Isabella Rodriguez stopped going to class regularly in middle school. Education was secondary to family drama, and things got worse when she started hanging out with the wrong crowd.
Although she tried different programs to get back on track, none of them panned out. When the 22-year-old got involved with YouthBuild Vancouver, something finally clicked.
“I started listening and doing everything they asked of me,” Rodriguez said. “It was tough. It was different because I was used to partying and staying up late and not doing much with my time.”
Going to class and helping build a house during the summer was a difficult transition, but the sweat equity led to Rodriguez getting an internship at a construction company. She wants to set a good example for her brother and complete her final General Educational Development exam.
On Wednesday, Rodriguez and other YouthBuild students admired their finished handiwork at 909 Winchell Ave. in Vancouver’s Hudson’s Bay neighborhood. They had been called at-risk youth and now they could call themselves homebuilders.
The baby blue house is the first home constructed by YouthBuild Vancouver. In 2014, YouthBuild Vancouver got a $1.1 million grant from the Department of Labor that was administered by Workforce Southwest Washington aimed at developing job skills among unemployed youth who’d dropped out of high school.
Melinda Patterson said she knows they “put extra love and care” into building her home. Previously, Patterson and her two sons lived in homeless shelters and transitional housing.
“This is something I never thought I would have — becoming a homeowner,” she said.
YouthBuild Vancouver is a branch of the main nonprofit that took off in the 1990s. In many communities, YouthBuild takes on every aspect of building housing for low-income families and works alone. Vancouver’s work was a collaboration among Evergreen Habitat for Humanity, Partners in Careers, Vancouver Housing Authority, Second Step Housing, WorkSource and Workforce Southwest Washington.
“I think that speaks to who we are as a community. It was several nonprofits coming together and saying ‘we all want to make this happen and here’s how we’re going to do it and we’re going to do it really well,’ ” said Josh Townsley, executive director of Evergreen Habitat for Humanity.
Work started on the home in February. The 32 YouthBuild students were primarily taught by Tim Wilmoth, Habitat’s youth programs project manager.
“I have the same story as they have,” Wilmoth said. “I dropped out of high school when I was 17, wasn’t really doing anything with my life either. My dad said ‘get off the couch. You’re going to work with me.’ He got me into construction and I’ve been doing it ever since, about 30 years now. I can kind of relate to how they are, not liking school. I didn’t like school. So, when I teach I don’t teach them like it’s a school. I coach them like it’s a sport.”
The courses he taught included basic safety, blueprint reading, framing and carpentry. Participants earned nationally recognized construction certifications in addition to their GED certificates, and many have already landed jobs.
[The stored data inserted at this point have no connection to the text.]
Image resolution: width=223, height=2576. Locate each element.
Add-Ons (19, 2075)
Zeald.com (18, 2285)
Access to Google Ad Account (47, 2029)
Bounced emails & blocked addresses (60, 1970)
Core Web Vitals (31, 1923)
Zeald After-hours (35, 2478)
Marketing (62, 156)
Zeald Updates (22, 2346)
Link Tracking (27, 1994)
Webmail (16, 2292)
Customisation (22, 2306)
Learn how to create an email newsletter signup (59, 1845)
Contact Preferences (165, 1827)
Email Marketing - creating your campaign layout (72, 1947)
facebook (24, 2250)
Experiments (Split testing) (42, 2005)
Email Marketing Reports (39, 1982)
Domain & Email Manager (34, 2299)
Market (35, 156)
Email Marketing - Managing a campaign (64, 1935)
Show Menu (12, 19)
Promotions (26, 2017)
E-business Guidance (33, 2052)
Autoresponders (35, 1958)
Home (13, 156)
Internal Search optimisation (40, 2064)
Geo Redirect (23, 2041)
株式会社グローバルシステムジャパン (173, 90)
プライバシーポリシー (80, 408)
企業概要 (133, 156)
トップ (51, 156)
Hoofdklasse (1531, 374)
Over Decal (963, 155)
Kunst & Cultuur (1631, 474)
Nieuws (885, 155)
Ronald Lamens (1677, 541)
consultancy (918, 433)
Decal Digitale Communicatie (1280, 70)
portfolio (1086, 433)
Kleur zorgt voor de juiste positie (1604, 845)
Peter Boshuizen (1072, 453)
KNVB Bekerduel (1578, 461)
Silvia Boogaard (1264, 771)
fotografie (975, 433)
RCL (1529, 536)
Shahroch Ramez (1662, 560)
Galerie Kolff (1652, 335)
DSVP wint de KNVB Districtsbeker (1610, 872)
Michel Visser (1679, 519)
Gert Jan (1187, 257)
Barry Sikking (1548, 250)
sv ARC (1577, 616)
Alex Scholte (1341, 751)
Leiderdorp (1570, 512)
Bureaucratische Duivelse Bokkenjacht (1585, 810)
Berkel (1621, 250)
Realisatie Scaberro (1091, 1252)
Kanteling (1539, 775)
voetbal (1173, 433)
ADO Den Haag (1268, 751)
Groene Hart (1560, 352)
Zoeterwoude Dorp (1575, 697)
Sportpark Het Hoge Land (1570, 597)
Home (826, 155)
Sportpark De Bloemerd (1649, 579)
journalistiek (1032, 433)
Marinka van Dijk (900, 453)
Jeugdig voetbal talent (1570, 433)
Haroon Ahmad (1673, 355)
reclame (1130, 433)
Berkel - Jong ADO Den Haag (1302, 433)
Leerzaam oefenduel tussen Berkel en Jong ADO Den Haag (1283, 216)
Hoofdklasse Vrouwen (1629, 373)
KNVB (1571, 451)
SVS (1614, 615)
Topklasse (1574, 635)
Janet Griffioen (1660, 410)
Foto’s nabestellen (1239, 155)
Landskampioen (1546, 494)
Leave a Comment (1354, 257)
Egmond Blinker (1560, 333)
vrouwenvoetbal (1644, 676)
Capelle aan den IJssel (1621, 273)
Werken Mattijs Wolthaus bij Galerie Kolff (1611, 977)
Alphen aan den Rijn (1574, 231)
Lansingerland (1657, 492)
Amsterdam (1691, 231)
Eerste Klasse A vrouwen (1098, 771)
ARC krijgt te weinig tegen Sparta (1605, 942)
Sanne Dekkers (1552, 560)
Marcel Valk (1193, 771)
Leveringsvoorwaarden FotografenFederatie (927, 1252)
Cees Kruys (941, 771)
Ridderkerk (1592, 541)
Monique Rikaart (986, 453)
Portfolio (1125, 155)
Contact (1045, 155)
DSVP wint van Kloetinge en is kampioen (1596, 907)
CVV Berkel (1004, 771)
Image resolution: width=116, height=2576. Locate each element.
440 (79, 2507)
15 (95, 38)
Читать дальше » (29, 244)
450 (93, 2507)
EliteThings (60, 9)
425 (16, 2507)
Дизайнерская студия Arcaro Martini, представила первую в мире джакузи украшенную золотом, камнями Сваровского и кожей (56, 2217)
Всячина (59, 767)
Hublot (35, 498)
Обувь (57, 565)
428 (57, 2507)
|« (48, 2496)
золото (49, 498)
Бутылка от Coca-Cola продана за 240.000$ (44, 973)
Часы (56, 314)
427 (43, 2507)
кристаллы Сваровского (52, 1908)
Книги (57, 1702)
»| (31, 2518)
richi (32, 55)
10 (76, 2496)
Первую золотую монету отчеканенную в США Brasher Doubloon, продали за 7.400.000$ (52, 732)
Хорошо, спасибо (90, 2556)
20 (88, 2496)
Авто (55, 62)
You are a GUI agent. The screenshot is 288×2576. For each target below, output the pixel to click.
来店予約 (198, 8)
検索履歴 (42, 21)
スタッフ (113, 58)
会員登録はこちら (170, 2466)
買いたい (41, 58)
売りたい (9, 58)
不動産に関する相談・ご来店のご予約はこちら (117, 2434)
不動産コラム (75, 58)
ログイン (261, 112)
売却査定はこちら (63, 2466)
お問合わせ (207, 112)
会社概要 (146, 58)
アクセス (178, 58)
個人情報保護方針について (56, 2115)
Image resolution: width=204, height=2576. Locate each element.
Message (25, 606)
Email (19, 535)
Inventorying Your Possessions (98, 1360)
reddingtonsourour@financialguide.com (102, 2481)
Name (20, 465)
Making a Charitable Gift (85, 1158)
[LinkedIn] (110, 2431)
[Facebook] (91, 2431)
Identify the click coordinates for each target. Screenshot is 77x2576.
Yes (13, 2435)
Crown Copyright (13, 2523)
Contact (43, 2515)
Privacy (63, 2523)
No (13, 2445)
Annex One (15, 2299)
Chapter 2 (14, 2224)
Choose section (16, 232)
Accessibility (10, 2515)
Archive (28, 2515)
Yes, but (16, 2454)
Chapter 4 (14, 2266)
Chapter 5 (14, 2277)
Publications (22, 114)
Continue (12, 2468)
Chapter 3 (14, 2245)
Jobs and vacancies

Having finished the program, David Hoffman is working as a carpenter’s assistant and will start classes at Clark College this fall. The 19-year-old dropped out of Hudson’s Bay High School during his junior year.
“I just didn’t want to go. I just kind of went ‘screw that. I don’t have to go,’ ” Hoffman said.
Ian Swanson said poor health derailed his high school career.
“I could not focus on school anymore. That was it for me. I fell off of everything basically. When you stop thriving academically everything else also stops to thrive,” said Swanson, 22.
A friendly competition among his peers motivated him to earn his GED certificate in 5 1/2 weeks. Getting the certificate and being involved in the program improved his outlook on life, and he hopes to take graphic design classes at Clark.
YouthBuild students will next help Habitat for Humanity build a 10-home subdivision in Vancouver’s Father Blanchet Park neighborhood called McKibbin Commons. Classes start in two weeks.